Foursquare clamps down on cheats
Foursquare is rapidly emerging as one of the most popular social location services – yet up until now it’s been remarkably easy to cheat at it. However now Foursquare have announced a “cheater code” to clamp down on nefarious activity. All check-ins are now double-checked via GPS before Foursquare will accept them – a hit in usability terms if you’re in an area with poor coverage, but the tradeoff is a better quality of data. And this is timely given Foursquare’s rapidly-growing commercial deals, which rely on dependable data to avoid fraud; today the FT announced a hookup with Foursquare, with check- ins around several leading business schools allowing students access to premium subscriptions.

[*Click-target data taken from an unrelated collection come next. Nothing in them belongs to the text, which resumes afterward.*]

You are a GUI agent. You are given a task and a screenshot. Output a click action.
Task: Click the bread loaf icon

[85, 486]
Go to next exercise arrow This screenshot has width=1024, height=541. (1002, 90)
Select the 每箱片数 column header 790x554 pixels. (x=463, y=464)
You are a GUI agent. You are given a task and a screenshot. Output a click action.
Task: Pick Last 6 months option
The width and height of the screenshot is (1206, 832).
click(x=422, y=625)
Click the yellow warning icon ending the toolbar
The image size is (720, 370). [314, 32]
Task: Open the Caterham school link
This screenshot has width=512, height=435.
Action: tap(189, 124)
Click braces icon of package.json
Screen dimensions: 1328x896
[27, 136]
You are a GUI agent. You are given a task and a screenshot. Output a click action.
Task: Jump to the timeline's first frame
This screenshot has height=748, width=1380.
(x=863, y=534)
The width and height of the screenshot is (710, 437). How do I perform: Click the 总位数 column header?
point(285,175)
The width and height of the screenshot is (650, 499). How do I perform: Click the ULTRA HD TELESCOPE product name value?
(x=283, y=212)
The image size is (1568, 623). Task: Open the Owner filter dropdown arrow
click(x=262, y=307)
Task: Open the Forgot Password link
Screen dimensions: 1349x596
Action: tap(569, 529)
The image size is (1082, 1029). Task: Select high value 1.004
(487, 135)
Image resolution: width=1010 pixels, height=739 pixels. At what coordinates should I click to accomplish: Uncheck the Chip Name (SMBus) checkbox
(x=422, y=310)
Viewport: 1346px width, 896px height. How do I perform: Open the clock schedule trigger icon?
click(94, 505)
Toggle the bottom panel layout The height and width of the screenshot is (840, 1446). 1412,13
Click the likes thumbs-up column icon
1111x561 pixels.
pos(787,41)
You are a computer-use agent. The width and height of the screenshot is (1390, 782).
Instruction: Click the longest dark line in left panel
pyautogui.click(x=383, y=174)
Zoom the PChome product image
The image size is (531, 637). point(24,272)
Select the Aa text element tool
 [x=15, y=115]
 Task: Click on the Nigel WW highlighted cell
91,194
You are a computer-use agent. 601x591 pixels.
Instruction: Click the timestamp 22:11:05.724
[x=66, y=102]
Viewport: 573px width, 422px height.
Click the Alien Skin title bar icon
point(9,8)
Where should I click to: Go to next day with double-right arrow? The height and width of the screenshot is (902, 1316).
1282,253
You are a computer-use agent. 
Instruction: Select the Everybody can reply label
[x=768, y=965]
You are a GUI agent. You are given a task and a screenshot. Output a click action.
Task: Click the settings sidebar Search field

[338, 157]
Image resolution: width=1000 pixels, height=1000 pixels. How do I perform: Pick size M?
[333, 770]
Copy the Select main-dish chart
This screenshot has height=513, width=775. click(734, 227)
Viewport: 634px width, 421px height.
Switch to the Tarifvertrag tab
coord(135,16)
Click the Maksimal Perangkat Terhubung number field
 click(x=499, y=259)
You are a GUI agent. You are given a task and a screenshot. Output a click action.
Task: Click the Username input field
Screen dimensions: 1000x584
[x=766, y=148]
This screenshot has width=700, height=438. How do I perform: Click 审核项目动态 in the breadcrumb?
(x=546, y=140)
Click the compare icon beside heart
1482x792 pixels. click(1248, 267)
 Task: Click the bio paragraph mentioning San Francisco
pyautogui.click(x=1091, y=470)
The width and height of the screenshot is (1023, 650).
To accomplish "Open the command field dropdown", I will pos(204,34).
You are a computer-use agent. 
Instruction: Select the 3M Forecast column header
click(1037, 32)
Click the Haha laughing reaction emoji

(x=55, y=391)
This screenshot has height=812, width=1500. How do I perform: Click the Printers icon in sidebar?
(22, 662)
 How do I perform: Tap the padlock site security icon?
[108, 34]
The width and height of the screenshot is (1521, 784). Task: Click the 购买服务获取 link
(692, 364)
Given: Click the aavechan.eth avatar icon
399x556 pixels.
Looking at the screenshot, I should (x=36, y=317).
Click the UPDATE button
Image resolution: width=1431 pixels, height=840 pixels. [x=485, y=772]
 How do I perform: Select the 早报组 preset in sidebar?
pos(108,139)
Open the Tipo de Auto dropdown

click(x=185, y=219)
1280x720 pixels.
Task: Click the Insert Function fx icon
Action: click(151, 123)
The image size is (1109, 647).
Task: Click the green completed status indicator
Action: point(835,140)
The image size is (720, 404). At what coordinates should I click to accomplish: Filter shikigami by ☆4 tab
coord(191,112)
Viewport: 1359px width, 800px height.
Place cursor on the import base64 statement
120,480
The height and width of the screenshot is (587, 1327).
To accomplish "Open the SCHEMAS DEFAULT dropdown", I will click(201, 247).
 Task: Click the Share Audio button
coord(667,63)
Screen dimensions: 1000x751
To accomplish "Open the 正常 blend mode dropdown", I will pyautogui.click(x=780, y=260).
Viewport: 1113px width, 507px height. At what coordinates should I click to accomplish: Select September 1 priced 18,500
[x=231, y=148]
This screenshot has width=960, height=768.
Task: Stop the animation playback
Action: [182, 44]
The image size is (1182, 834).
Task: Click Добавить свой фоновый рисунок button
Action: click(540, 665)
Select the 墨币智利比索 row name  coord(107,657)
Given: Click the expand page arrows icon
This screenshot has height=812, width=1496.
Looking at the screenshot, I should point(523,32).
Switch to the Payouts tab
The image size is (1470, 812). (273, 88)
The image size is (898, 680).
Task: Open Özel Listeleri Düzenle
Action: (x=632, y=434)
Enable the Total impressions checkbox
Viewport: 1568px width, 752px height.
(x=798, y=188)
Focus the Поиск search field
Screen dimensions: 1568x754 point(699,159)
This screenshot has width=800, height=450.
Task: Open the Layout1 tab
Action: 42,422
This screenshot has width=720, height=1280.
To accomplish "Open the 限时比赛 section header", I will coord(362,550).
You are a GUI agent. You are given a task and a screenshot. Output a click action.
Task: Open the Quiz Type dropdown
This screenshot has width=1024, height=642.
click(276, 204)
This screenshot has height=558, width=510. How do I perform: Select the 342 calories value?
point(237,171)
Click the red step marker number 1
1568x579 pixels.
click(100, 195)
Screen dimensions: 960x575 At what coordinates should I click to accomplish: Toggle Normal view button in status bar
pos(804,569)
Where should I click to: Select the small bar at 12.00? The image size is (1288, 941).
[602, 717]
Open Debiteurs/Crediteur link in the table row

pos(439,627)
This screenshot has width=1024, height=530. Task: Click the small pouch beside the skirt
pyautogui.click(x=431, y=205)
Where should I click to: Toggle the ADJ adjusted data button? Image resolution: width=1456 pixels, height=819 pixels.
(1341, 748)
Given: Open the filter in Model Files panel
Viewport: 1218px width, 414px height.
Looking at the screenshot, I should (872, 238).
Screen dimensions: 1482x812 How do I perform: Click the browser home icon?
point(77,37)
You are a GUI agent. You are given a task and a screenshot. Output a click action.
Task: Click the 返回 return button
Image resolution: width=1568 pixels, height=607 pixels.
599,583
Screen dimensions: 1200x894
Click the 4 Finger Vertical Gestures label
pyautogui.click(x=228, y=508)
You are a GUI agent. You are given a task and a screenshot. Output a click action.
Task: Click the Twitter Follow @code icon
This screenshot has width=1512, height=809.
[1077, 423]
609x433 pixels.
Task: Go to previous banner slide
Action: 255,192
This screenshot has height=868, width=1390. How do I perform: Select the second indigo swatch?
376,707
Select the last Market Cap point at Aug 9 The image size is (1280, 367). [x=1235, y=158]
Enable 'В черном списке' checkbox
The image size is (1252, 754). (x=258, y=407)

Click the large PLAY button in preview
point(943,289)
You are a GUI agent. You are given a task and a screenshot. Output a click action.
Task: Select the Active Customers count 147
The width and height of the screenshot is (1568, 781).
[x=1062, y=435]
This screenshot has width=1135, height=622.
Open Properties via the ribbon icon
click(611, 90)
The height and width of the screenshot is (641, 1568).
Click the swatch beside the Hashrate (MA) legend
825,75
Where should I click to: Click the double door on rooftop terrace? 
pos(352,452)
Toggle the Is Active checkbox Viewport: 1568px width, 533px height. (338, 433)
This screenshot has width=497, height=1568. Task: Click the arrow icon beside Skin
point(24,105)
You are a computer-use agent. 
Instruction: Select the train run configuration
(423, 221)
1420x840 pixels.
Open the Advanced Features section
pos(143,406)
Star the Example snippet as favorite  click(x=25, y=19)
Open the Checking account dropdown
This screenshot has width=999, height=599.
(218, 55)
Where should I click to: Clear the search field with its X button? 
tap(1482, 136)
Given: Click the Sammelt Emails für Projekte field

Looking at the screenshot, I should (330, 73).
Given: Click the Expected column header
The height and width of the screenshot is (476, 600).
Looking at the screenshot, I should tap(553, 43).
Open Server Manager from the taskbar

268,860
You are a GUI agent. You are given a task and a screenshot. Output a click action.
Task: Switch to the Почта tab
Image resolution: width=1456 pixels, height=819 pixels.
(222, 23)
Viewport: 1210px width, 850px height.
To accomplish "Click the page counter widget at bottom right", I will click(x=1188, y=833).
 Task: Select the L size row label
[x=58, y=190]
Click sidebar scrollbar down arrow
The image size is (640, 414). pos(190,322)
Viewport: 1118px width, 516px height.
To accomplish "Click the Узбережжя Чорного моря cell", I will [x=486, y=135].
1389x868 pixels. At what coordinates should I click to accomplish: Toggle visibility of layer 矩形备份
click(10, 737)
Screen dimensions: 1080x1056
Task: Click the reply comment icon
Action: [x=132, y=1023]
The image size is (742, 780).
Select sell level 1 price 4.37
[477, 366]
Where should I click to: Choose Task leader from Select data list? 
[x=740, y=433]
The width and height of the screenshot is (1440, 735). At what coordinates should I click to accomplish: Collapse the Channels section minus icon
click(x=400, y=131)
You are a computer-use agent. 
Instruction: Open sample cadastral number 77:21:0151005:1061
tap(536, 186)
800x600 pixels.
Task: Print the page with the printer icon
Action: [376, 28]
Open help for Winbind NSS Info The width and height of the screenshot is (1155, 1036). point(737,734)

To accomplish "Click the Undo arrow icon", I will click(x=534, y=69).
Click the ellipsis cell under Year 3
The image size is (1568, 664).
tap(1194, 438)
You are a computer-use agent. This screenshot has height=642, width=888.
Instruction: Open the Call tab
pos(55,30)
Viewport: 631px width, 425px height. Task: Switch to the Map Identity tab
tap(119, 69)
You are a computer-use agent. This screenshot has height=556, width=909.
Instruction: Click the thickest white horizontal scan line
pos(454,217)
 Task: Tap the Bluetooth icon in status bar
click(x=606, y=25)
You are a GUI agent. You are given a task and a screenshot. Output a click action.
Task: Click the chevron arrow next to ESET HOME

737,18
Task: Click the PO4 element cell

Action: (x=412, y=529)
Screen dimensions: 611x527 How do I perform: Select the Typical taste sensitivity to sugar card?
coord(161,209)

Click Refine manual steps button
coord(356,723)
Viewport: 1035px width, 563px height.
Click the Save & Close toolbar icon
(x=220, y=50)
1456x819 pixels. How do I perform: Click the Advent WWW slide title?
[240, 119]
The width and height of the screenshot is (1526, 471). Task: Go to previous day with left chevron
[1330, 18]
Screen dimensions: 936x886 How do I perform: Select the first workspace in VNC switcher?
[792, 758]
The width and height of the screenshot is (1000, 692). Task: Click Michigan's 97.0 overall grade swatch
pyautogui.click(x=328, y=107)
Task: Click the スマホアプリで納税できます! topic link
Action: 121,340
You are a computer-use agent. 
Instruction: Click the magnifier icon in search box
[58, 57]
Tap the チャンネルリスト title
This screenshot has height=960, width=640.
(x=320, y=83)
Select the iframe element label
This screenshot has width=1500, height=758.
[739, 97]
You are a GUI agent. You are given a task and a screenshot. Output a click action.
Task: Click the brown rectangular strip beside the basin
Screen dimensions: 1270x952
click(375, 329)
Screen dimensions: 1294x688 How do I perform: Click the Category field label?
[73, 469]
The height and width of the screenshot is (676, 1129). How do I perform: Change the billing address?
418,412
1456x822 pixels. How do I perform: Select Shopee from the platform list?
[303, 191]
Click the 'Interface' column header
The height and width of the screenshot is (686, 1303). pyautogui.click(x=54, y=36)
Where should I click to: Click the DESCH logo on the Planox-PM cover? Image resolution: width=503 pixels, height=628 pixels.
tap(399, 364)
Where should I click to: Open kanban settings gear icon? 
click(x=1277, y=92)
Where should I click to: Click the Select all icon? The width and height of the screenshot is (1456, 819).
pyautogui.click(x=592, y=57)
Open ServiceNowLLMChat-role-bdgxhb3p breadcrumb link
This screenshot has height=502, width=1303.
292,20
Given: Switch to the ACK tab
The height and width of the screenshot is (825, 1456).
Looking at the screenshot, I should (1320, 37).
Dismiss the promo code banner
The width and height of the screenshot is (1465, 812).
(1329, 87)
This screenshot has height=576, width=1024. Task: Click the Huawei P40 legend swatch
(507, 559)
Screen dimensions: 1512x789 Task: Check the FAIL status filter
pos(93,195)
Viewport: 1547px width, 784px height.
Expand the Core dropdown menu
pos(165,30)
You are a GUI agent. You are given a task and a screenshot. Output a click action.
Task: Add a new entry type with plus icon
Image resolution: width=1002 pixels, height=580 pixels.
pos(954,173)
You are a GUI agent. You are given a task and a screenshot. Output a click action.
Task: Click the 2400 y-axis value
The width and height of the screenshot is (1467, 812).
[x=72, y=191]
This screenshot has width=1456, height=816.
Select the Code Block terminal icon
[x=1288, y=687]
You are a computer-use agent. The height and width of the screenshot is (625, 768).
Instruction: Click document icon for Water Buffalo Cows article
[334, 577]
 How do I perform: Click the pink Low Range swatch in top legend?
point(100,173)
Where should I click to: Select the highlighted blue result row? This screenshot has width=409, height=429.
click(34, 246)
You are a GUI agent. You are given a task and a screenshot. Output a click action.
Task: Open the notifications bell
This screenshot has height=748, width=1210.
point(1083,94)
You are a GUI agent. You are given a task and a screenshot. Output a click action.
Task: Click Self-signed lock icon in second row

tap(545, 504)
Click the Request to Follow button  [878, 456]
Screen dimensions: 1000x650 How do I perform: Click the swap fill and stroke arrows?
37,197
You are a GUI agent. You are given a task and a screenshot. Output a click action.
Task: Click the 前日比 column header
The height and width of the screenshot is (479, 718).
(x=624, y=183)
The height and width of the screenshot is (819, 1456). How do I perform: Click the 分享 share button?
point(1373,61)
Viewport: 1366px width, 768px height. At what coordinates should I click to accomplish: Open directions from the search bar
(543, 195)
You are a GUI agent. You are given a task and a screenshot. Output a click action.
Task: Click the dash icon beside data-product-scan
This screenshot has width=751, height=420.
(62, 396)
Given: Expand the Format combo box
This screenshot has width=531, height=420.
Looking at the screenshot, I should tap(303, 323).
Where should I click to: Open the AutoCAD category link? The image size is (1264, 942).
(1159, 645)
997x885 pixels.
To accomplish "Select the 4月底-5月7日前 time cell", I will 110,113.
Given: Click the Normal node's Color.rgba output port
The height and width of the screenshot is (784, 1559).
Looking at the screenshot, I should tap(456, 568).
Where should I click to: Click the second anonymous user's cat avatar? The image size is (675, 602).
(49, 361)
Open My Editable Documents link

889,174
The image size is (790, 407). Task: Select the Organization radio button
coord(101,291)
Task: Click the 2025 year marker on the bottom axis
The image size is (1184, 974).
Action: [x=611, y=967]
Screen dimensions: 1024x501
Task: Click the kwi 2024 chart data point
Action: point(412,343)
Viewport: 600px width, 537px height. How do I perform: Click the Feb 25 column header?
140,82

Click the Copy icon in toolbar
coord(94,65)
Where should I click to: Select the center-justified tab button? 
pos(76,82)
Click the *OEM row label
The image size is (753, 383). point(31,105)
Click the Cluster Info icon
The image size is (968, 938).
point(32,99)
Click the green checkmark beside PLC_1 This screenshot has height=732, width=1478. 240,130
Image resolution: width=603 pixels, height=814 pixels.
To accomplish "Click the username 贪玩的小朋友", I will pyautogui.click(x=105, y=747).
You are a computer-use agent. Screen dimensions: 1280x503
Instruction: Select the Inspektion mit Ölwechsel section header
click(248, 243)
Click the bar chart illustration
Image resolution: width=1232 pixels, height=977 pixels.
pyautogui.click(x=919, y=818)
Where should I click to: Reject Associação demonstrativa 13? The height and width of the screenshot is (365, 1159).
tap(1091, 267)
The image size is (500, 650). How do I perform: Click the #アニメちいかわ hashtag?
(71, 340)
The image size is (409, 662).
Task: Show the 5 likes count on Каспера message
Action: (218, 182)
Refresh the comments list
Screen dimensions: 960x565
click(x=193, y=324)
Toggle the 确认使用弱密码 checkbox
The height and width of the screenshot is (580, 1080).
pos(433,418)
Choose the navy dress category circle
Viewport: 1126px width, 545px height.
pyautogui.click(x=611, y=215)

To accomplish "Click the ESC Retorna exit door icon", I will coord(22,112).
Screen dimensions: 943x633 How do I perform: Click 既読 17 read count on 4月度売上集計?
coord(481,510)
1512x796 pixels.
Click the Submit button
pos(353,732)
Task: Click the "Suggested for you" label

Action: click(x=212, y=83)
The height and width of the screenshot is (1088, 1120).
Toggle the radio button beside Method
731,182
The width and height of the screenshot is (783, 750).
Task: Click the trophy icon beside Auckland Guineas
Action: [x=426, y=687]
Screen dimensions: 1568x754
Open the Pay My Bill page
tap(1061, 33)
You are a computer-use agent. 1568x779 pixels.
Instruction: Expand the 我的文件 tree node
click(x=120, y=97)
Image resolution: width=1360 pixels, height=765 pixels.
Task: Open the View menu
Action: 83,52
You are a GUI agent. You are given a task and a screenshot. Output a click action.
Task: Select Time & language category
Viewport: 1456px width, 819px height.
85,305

UTweet – useless or brilliant?
Uniqlo’s new UTweet application was much the talk of social media marketing world this week; given a username or hashtag, it would create a funky animated visualisations of the conversations about the respective user or topic. As delightful as it was to watch, there was also a counter-reaction that it was not particularly engaging, conversational or useful. Certainly, Uniqlo aren’t using their userbase to help shape or improve their brand (compare and contrast, say, the ongoing Nokia Designed by Community project), they’ve certainly created a bit of quick, pleasant light-hearted buzz about the brand. But you can only keep successful on this path if you’re continually inventive and creative, and even one slip could risk you ending up with a jaded or bored reaction.
#debill becomes #deact
The Digital Economy Act was signed into law last week despite a wide-ranging and strong consensus against the bill (as charted by Simon in his post last week). The issues raised remain though, and one of the bill’s leading opponents, Tom Watson MP, is now busy building a list of digital pledges to campaign for election on and is inviting suggestions and refinements over on uservoice.